Homicides increase in major cities



New Orleans is the only major city that saw a sharp drop.
NEW YORK (AP) -- The number of killings climbed this year in New York and many other major U.S. cities, including Cincinnati and Cleveland, with homicides reaching their highest levels in a decade in some places.
Among the reasons given: gangs, drugs, the easy availability of illegal guns, a disturbing tendency among young people to pull guns when they do not get the respect they demand and, in Houston at least, an influx of Hurricane Katrina evacuees.
In New York, where the city reported 579 homicides through Dec. 24 -- a nearly 10 percent increase from the year before -- the spike is mostly the result of an unusually large number of "reclassified homicides," or those involving victims who were shot or stabbed years ago but did not die until this year. Thirty-five such deaths have been added to this year's toll, compared with an annual average of about a dozen.
At the same time, Police Department spokesman Paul Browne noted that this year's total is only slightly higher than last year's 539 homicides -- the city's lowest death toll in more than 40 years.
Reasons for increase
Browne attributed the rise in part on the availability of guns, particularly weapons from out of state. The city this year sued dozens of out-of-state gun shops that it says are responsible for many of the illegal weapons on the streets of New York.

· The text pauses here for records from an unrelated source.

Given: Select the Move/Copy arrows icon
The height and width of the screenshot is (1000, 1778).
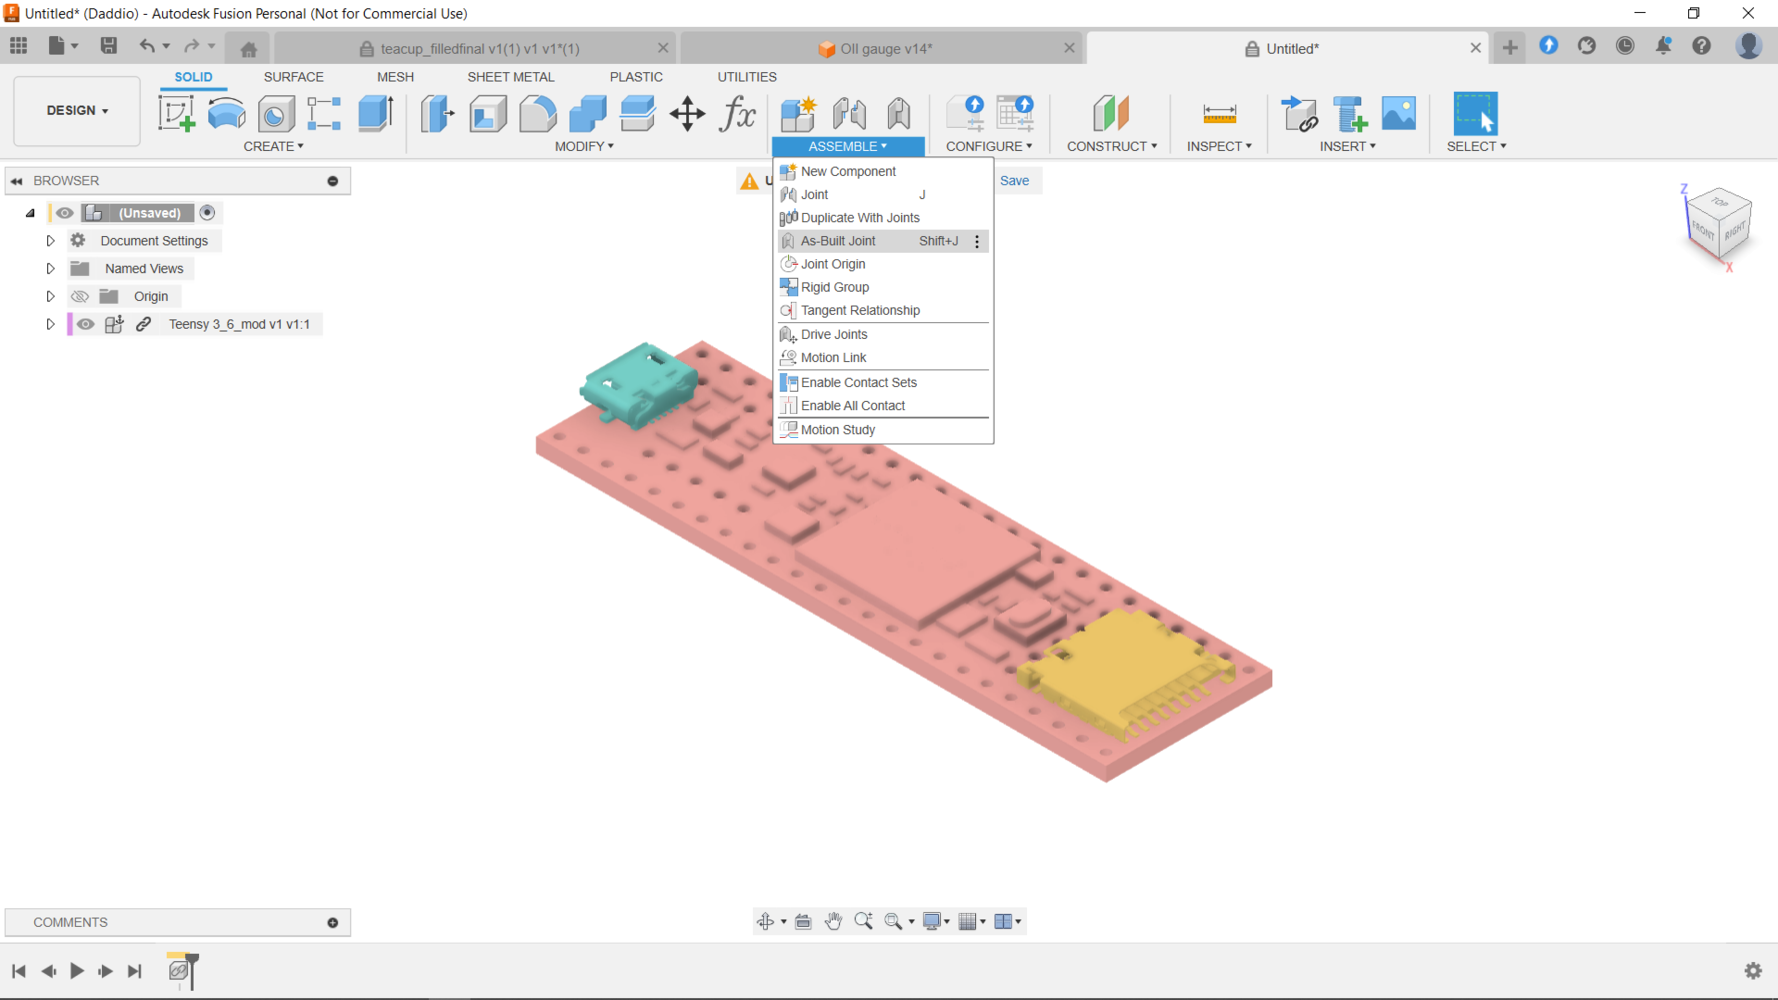Looking at the screenshot, I should [x=687, y=114].
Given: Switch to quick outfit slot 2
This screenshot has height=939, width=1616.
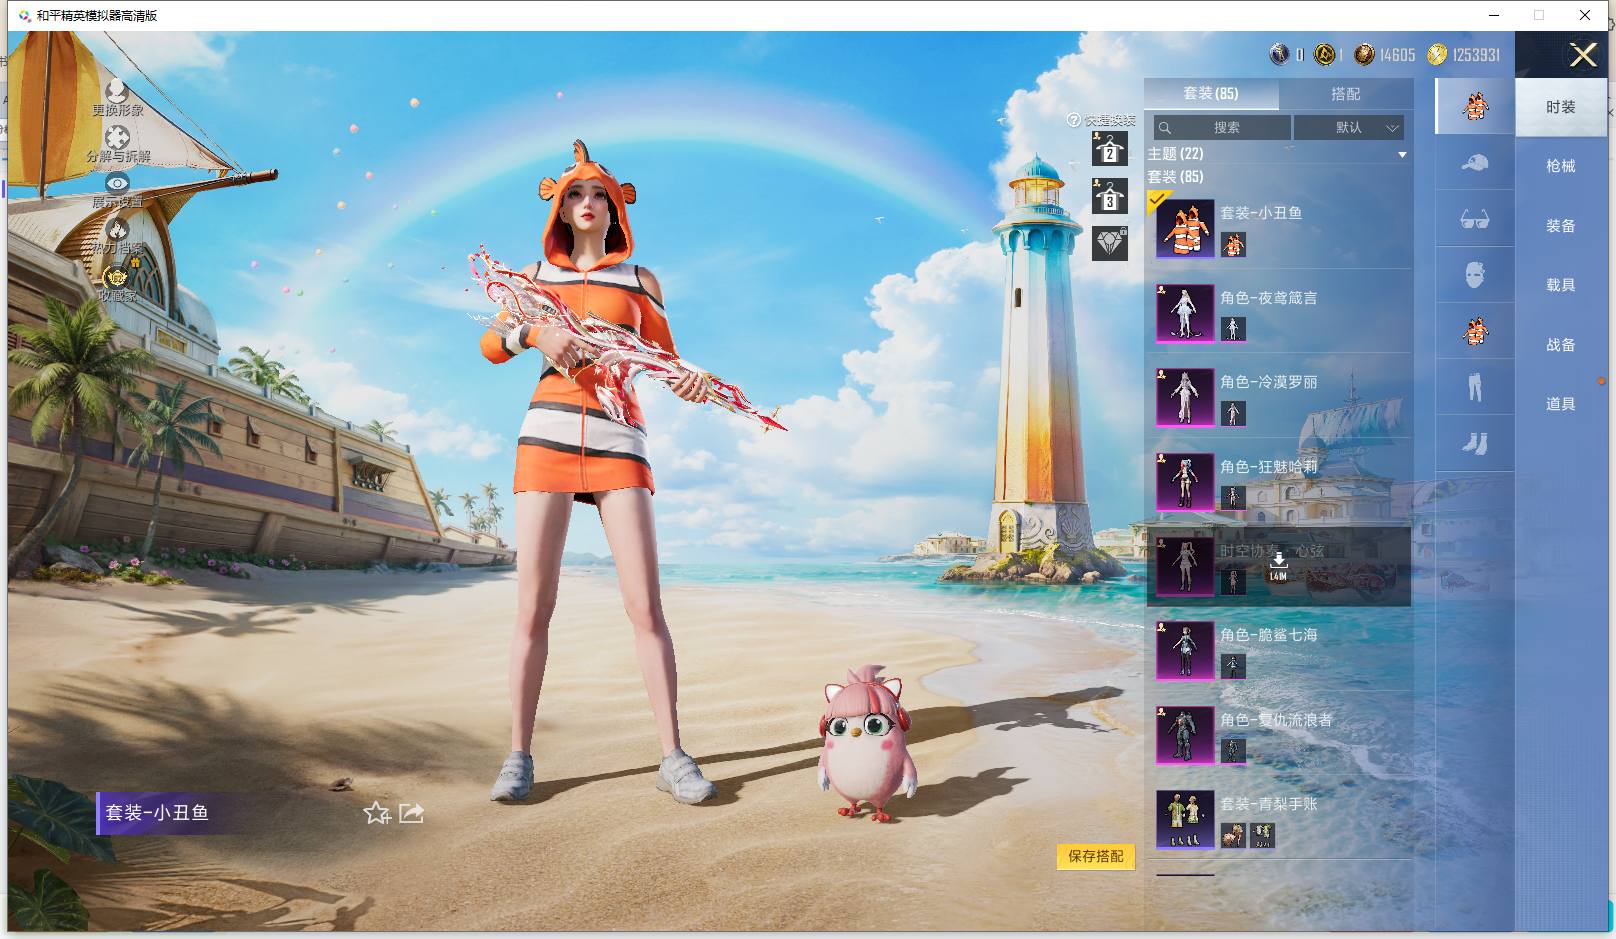Looking at the screenshot, I should click(1109, 149).
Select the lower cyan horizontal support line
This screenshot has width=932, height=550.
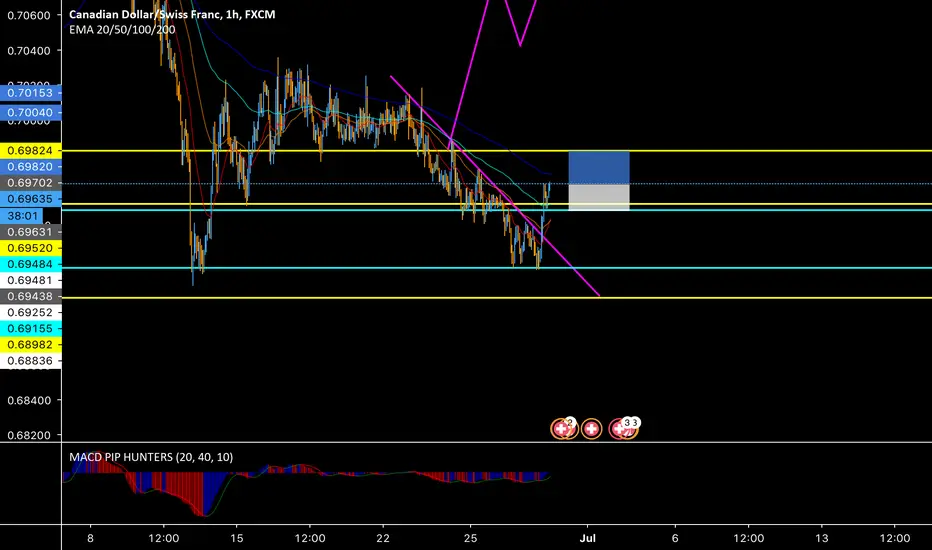tap(496, 268)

In Chicago, homicides through the first 11 months of the year were up 3.3 percent compared with the same period in 2005, reversing a four-year decline. A police spokeswoman said gang violence has been a contributing factor.
New Orleans, with its post-Katrina exodus, is the only major U.S. city that saw a sharp decline in the number of homicides. There were 154 in New Orleans this year as of Monday, said police spokesman Sgt. Jeffrey Johnson, down from 210 in 2005. But the city was largely empty during the fall and winter of 2005-06, and even now has only about half of its pre-Katrina population of 455,000.
Cincinnati and Cleveland
Some cities, like Cincinnati -- which has had 83 homicides so far, up from 79 in 2005 -- posted their highest numbers ever. Others, including Cleveland, saw their highest death tolls in years. On Wednesday, Cleveland police were investigating the city's 116th homicide of the year -- the most since 1996.